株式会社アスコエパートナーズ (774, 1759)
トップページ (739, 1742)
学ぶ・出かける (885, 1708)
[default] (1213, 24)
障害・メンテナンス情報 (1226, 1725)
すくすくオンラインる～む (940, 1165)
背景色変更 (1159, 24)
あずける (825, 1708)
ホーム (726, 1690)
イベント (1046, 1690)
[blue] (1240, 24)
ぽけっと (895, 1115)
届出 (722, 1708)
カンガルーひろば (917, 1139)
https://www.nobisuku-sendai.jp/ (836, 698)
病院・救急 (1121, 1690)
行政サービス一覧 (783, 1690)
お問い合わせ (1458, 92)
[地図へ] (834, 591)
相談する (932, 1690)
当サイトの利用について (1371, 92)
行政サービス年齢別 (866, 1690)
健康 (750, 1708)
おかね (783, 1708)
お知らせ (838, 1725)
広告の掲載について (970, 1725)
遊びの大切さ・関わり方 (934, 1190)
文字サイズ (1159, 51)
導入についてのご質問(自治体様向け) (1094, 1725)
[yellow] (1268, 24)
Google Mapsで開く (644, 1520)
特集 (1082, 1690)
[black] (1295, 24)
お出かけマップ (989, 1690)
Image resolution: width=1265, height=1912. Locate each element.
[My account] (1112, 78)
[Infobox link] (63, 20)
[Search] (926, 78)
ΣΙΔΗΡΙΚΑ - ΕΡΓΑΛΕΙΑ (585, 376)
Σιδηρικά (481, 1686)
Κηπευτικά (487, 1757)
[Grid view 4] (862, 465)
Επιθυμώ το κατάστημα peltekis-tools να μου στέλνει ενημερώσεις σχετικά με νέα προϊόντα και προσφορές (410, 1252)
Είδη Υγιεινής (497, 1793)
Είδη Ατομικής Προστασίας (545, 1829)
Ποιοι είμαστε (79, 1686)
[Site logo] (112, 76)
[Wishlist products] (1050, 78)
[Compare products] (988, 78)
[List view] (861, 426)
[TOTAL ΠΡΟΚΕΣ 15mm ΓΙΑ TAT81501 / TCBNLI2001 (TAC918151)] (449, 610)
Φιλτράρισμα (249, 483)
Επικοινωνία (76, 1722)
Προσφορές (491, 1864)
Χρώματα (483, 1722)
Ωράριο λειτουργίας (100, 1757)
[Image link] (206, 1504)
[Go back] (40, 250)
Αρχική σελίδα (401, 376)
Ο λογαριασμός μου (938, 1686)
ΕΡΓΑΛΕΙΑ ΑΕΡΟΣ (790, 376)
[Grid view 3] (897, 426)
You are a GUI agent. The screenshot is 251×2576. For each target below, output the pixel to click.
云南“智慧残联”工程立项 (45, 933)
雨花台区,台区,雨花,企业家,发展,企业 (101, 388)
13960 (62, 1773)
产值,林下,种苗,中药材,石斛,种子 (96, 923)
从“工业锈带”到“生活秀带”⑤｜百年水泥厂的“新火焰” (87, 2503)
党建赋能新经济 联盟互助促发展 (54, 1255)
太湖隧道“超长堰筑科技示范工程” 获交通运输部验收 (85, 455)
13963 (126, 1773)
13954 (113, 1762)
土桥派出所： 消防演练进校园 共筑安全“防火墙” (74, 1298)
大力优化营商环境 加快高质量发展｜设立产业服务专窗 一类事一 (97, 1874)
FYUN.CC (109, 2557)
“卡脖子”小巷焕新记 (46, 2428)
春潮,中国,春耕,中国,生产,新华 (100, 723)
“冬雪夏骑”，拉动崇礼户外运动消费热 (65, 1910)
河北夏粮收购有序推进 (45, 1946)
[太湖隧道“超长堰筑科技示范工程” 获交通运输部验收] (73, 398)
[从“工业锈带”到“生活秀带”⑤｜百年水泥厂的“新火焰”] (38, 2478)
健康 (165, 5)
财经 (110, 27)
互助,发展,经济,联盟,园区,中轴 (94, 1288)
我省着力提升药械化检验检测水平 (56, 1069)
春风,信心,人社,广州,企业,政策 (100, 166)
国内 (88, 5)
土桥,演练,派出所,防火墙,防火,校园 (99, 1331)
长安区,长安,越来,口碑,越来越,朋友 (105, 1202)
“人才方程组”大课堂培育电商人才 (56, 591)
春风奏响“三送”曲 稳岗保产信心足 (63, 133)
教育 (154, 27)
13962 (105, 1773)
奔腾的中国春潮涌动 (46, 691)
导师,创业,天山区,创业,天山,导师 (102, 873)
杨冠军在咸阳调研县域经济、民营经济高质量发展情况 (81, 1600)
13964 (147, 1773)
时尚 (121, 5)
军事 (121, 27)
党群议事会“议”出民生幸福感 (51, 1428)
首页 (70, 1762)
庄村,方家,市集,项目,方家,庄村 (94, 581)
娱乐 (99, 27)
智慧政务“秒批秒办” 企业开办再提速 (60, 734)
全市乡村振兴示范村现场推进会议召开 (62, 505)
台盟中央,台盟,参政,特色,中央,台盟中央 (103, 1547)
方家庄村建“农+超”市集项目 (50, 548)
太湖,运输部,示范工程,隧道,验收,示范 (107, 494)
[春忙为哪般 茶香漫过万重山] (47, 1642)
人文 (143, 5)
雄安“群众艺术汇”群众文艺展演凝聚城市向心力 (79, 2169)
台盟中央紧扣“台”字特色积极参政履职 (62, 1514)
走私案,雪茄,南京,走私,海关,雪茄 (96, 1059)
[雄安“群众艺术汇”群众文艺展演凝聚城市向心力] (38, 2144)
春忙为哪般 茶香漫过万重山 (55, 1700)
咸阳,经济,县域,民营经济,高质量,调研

▸ EXERCISE GOAL
Please copy each line of the records above that holds the word "products".

▸ RESPONSE
[Wishlist products] (1050, 78)
[Compare products] (988, 78)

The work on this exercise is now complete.